Advocates for the Yazoo Backwater Pumps project are in a painfully familiar position going into 2022.
Despite being conceived 80 years ago as part of a larger network of pumping stations designed to control flooding in multiple states along the Mississippi River, the south Delta’s pumps have remained in political limbo many more years than being an active project.
All of the river pumps proposed in the wake of the 1927 flood were completed years ago, with one notable exception, and that is the Yazoo Backwater station.
This, according to Peter Nimrod, who spoke to the Indianola Rotary Club this week about the Environmental Protection Agency’s recent order that put the project on hold once again.
Nimrod and others have been in fight mode for decades when it comes to the pumps, and there’s no thought of laying down now, even in the face of a “rogue” EPA that President Joe Biden seemed to pepper with more radicalism than pragmatism last January.
Even with Republican President Donald Trump in office, it still required nearly every hour of those four years to get the go-ahead from his EPA to start construction on the pumps. The approval was literally one of the final acts of the Trump administration just prior to Biden’s inauguration.
Even if the White House changes parties in 2024, it would likely still take years to reverse the damage done by the EPA last month when it reinstated a 2008 veto on the pumps.
Agricultural damages alone have topped over $400 million across a dozen floods since that veto.
The government has paid out around $350 million back to the farmers who lost crops during that time, Nimrod said.
Outside of farming, the almost annual flooding disproportionately affects people of color living in the south Delta region, many of whom live below the poverty line.
And then there’s the decimated wildlife that radical environmental groups claim they are protecting in all of this.
Something has to be done to alleviate the human and animal suffering in that region.
If not the pumps, then what?
Nimrod listed a myriad of individuals and organizations that have come on board in favor of the pumps in recent years, some of them being pragmatic left-leaning groups and some even members of Biden’s own administration.
Congressman Bennie Thompson continues to at least offer lip service for his constituents in the south Delta when it comes to the pumps.
Fair-minded liberals recognize that the south Delta flooding over the past decade has been an environmental catastrophe, far exceeding any negative impact that would stem from the pumps.
With most Republicans backing the pumps, along with some support from the left, Nimrod and the pumps brigade do have options moving forward.
Wait For 2024
The 2024 presidential election shapes up to be another round of Biden versus Trump.
We know that a Trump EPA would likely reverse course - again - and allow construction to begin on the pumps, so long as they are funded by Congress.
The risk lies there.
Even if Trump regains the White House, it’s hard to know what the political makeup of Congress will be.
If Republicans control both houses, the pumps should get fully funded, and the project should reach long-awaited completion.
Should the Democrats have control then, they would likely adopt a policy of blocking any Trump-backed agenda.

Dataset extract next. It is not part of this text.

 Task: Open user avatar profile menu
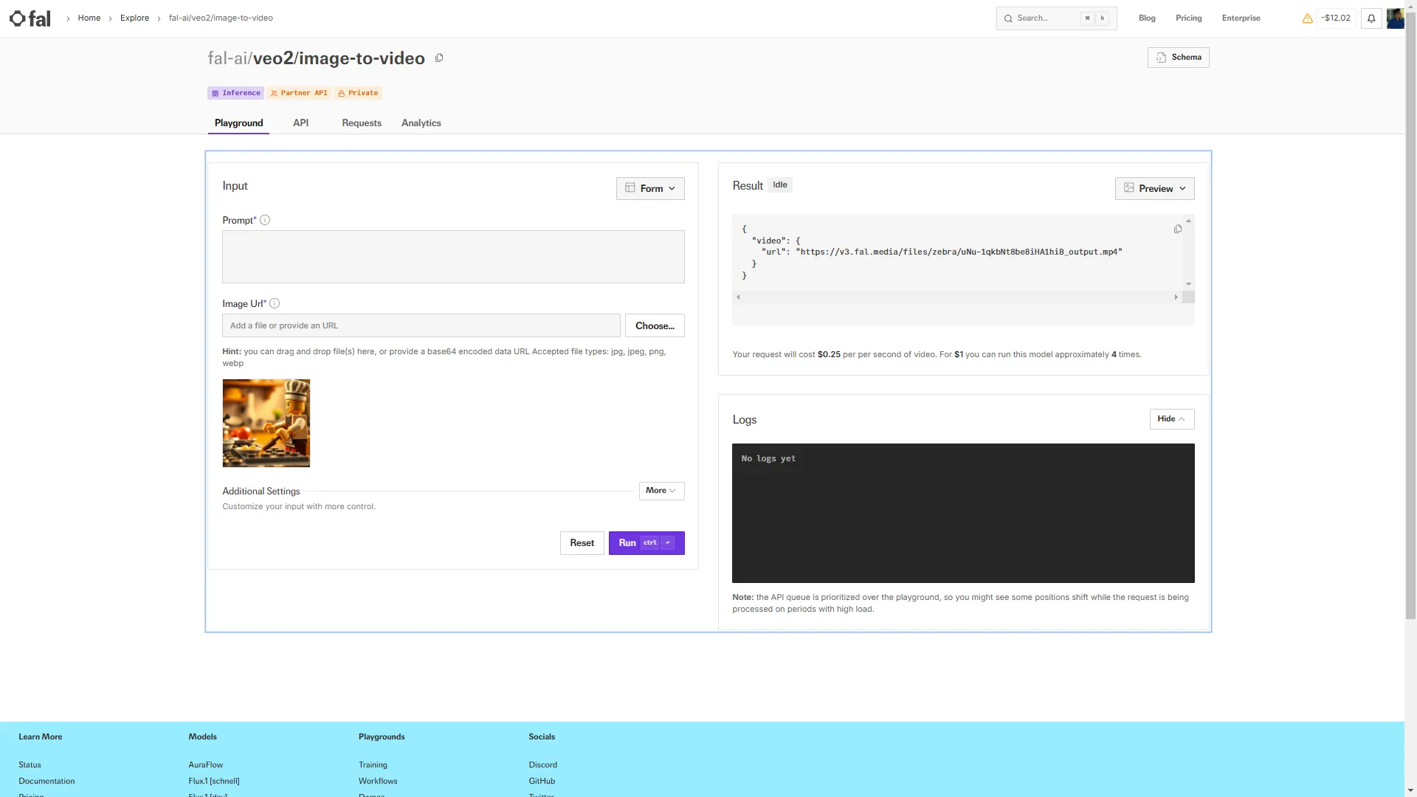(1394, 18)
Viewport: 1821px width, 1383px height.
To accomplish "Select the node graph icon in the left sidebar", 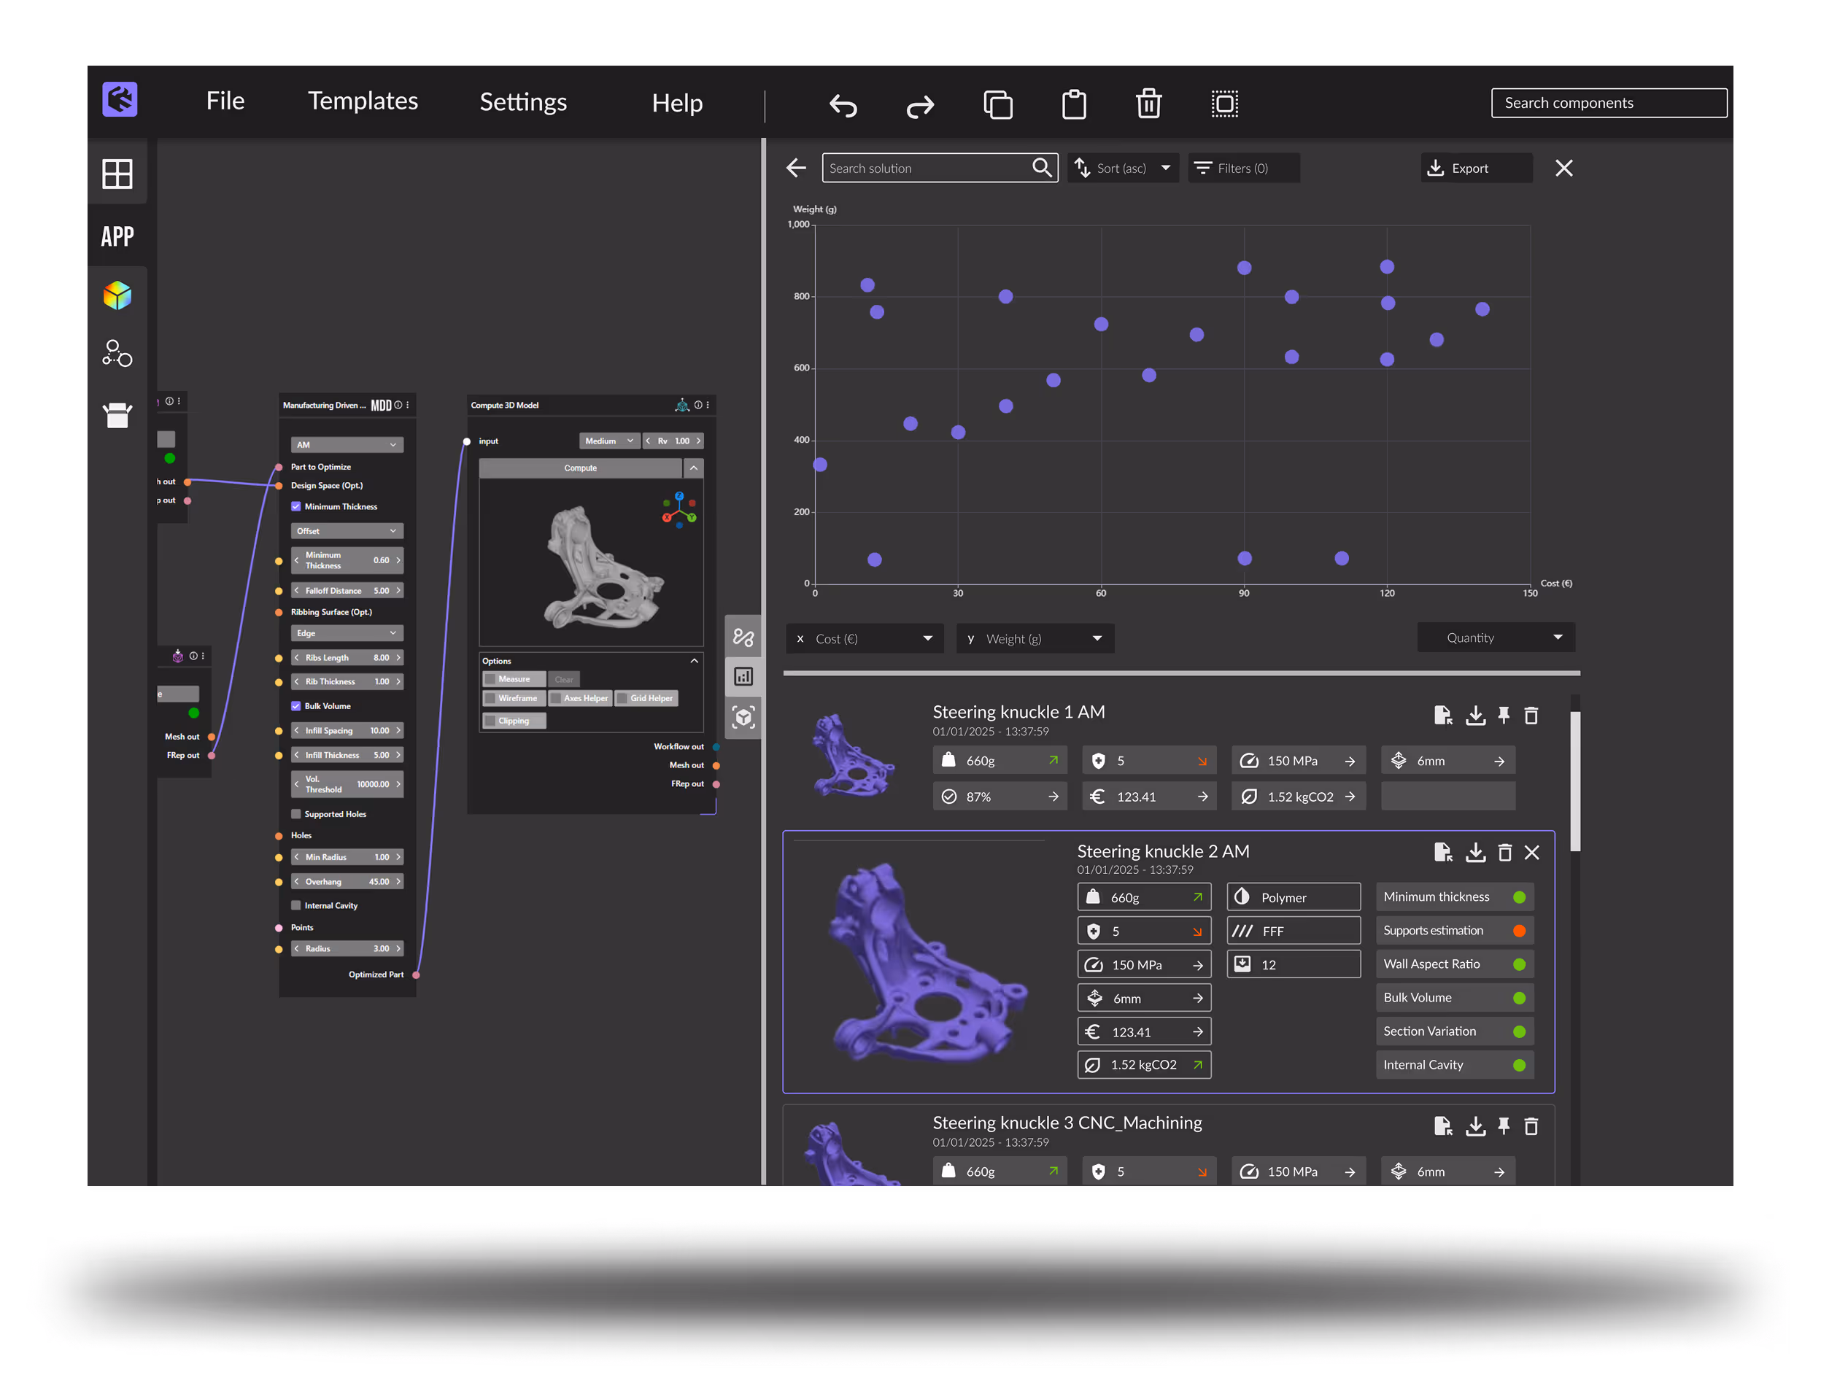I will coord(118,354).
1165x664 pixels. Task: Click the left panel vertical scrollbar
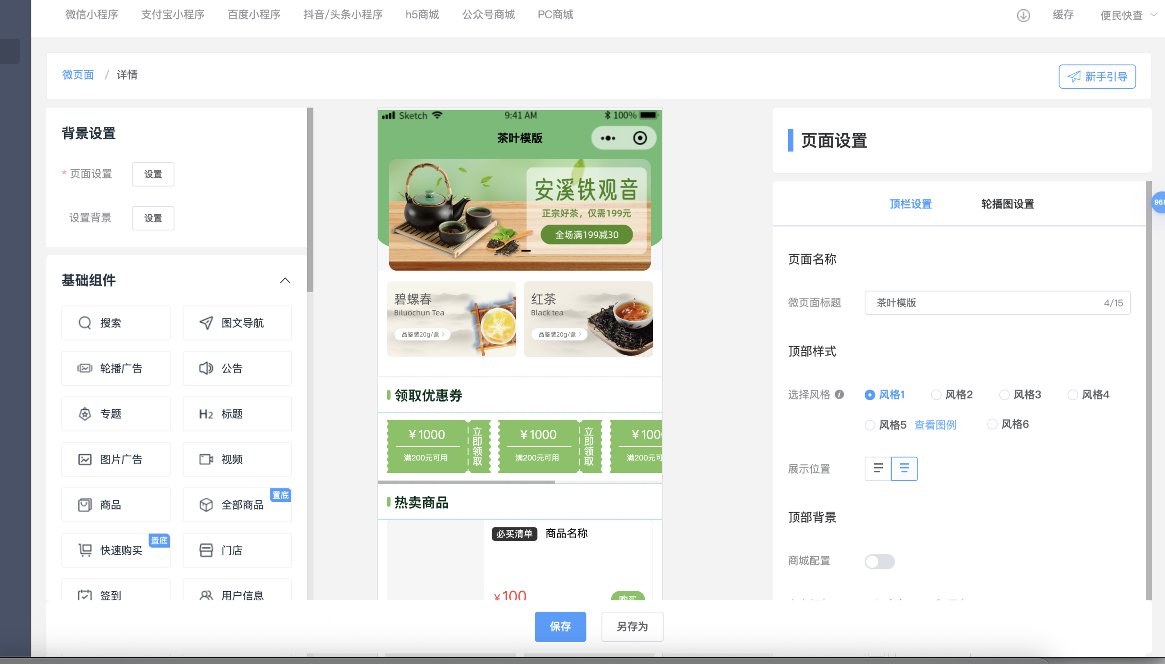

Despite potentially having the support of a few Democrats, the pumps would be collateral damage.
Make It Law
Nimrod made it clear that the pumps crowd is tired of playing games with the EPA.
He seems unwilling to go through the same decade-plus roller coaster ride again.
He proposed waiting for a political shift in Washington, one that would likely see the Republicans take back the House and Senate.
Then they would simply ask Congress to pass a law demanding the pumps be built.
That would all depend on the Republicans doing well in the midterm elections coming up next year.
If the party gains one house, and not the other, that plan would likely be in peril.
Make It A
State Project
We quizzed Nimrod this week as to whether the pumps legally had to be a federal undertaking.
It would not be an easy task for the state to conceive its own alternative pumping station, but there may never be a better time to consider this approach.
The state is currently flush with cash, and the Legislature is looking for ways to spend it.
Heck, there’s enough cash in the state’s Rainy Day fund to finance the pumps project and pay for the legal fees for the lawsuits certain to follow.
If the EPA, along with the usual suspects in the environmentalist world, sue the state for building its own pumping station, the burden would then be on the litigants to prove the alleged negative environmental impact.
In the event the case made it to a conservative Supreme Court, the court could rule the state is within its right to build its own pumping station, absent proof of an impending environmental catastrophe that would require federal intervention.
The risk in this approach lies with the Legislature, which may not be as apt to part with over a half a billion dollars of its own money.
It’s easy to cast a vote in favor of a project when the feds are going to pay the bill, but legislators have had over $7 billion in funding requests from their constituents since news broke that the state’s cup currently runneth over.
Politicians have to appease their bases.
Even the bluff, however, of a state-funded pumps project could prompt the EPA to return to the negotiating table and get this project funded and finished the right way, through the U.S. Army Corps of Engineers.
In a time when radical partisanship has overtaken the good senses of the political class, all options have to be on the table.